— Ты, мамка, не плачь, — строго сказал тогда Ванюшка. — Слезы вроде воды, никакой от них пользы…
— А чего же делать, Ванечка? — Она спрашивала так, словно сын был старше, словно он мог сказать нужное слово.
— Бежать бате из тюрьмы надо, — решительно сказал Ванюшка. — Обязательно бежать! Пока до смерти не засудили.
— Да как же бежать, миленький? Стены-то видел какие? Птицей была бы — перелетела…
— «Птицей, птицей»! — рассердился Ванюшка. — В стенах ворота есть. В ворота-то каждый день люди проходят.

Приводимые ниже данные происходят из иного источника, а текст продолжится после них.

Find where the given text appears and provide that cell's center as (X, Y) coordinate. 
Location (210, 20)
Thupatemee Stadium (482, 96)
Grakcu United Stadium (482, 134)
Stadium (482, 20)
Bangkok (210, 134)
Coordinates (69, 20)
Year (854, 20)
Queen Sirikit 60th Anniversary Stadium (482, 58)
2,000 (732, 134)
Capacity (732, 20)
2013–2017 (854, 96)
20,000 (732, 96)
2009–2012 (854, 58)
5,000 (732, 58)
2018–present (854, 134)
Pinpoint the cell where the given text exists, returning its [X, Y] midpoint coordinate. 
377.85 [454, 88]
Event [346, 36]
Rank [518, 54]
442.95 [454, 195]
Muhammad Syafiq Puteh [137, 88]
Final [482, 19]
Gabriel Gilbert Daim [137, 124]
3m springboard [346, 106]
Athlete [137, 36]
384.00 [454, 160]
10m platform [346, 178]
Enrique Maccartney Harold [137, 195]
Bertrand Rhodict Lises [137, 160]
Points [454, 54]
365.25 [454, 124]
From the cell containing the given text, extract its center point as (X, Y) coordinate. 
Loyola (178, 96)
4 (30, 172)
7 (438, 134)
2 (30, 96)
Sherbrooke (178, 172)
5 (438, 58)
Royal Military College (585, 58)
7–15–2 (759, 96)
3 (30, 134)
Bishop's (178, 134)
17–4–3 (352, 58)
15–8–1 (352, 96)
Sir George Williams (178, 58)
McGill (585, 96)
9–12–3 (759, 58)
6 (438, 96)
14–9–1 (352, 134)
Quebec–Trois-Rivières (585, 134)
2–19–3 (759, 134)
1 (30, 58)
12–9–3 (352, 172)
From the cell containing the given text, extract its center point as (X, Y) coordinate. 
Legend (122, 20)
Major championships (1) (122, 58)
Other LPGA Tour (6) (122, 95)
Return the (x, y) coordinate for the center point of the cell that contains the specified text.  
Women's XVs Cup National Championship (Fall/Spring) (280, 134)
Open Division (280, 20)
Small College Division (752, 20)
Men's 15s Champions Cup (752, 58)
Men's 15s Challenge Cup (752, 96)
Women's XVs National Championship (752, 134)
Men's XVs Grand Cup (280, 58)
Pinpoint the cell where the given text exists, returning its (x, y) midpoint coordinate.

— Туда проходят, миленький, а обратно вперед ногами выносят! Уж сколько, говорят, повешали — и закопать-то по христианскому обычаю не дают, ироды…
— Я не о тех, мамка…
Ванюшка думал о другом. Раньше он ходил в начальные классы школы вместе с единственным сынишкой Присухипых — Серафимом, тихоньким, незлобивым мальчугашкой в длинной, на вырост, на манер чиновничьей бекешке. Ее перешили, как хвалился сам Симка, из перелицованной отцовской тюремной шинели.
Симка был не похож на отца, рослого и здорового мужика, — недаром же Симку с первого класса прозвали монахом, девчонкой и еще другими обидными для настоящего мальчишки прозвищами.

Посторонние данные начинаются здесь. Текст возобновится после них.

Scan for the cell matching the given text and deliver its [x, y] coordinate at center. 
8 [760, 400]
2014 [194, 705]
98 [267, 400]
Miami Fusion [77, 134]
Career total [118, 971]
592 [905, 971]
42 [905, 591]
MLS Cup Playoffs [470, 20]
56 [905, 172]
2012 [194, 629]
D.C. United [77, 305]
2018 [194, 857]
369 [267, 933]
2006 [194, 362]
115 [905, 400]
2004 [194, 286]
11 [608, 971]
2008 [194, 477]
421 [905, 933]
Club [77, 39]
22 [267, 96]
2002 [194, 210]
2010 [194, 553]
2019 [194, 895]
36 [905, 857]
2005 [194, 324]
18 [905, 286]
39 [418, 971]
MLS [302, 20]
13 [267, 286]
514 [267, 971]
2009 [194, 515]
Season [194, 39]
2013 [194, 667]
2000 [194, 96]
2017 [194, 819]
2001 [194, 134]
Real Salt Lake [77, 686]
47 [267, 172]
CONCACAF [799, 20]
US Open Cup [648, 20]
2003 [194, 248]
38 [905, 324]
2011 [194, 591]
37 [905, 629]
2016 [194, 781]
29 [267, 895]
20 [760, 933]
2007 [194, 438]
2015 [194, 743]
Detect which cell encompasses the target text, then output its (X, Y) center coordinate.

Симка на прозвища не обижался, он только улыбался в ответ тихой, обезоруживающей улыбкой.
И как Ванюшка ни ненавидел с малых лет тюремных служителей, к Симке он не питал злобы — наоборот, мальчишка вызывал чувство жалости и даже, пожалуй, уважения своей беззащитностью, своей монашьей кротостью.
Другие, вроде сынка квартального Мишки Заколупова или сына торговца москательными и колониальными товарами Богдана Пшебыжского, — те кичились богатством отцов, грубили учителям, лупили на чем свет стоит тех, кто боялся дать сдачи. Их Ванюшка ненавидел непримиримой ненавистью. И не раз дрался с ними — иногда просто так, чтобы дать выход злобе.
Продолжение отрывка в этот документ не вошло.